トイレ
夜中、目を覚ますと、隣で眠っていたはずの虎がいなくなっていた。
ベッドの上には、虎につけていた長い鎖だけが、冷たい光を放っている。
文字通り、バネのように跳ね起きた。
ヒヤリとする。逃げたのだろうか?
鎖は壊された形跡も、引き千切ったあともなく、きれいなままだ。
バクバクいう心臓を、なんとか落ち着かせようとする。
こんなことは、予測済みだったはずだ。むしろ、こうなることを心のどこかで望んですらいた。

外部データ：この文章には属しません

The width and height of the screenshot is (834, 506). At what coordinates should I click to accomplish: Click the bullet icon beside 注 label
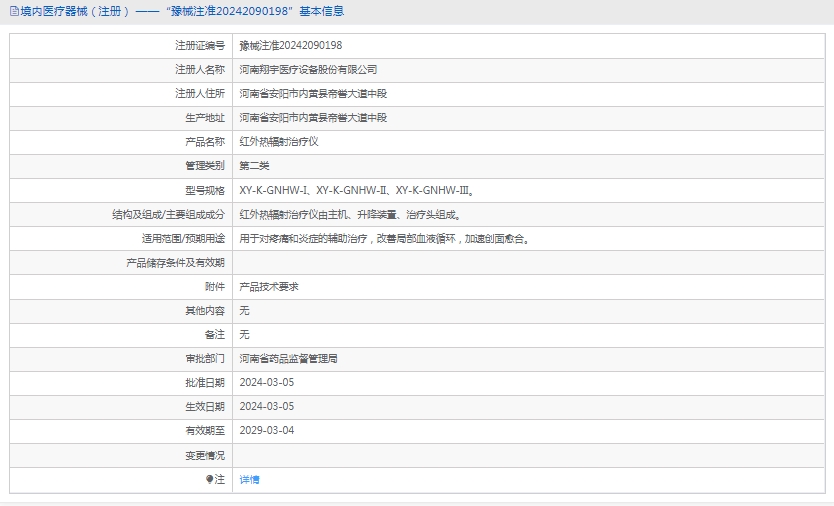[x=210, y=480]
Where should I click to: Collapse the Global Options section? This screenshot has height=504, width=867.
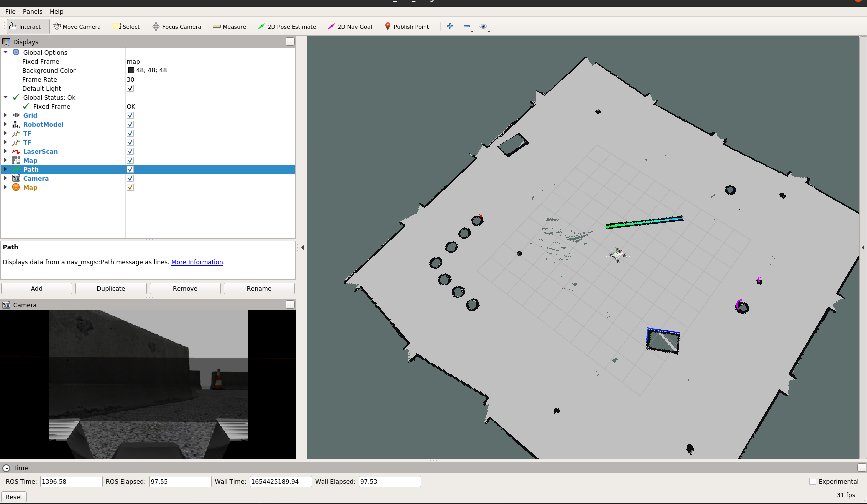6,53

だから敢えて、玩具みたいにチャチな、細い鎖を選んだのだ。
そう言い聞かせてみたけど、ダメだった。
オレは虎の名前を大声で叫び、半狂乱になってベッドから飛び降りる。
ふらつく足で玄関に向かい、サンダルを引っ掛けて外へ走り出ようとしたところで、
「ーーカイジ?」
虎の声がした。
振り返ると、鎖の付いていない虎が、オレの方を不思議そうに眺めている。
「どうした、そんなに慌てて」
だ、だって、起きたら、あんたが。
「ああーー、」
虎はすべてを悟ったような顔をして、ふっと苦笑した。
「ちょっと、用を足したくなってな。外させてもらったよ」
そう言って自分の手首を指さす虎に、オレは混乱した。
鎖を外せたんなら、あんたなぜ、こんなところにいるんだ?
……どうして、逃げなかったんですか?
そう、訊くつもりだったけど、言葉にならなかった。
履きかけたサンダルを脱ぎちらし、オレはその胸へ倒れ込むようにして虎に抱きついた。
虎はなにも聞かなかったけど、黙ってオレの頭を撫でたあと、
「どこにも行かねえよ。約束だろ?」
すべてを理解しているみたいな深い声で、そう囁いた。
虎は、かしこい。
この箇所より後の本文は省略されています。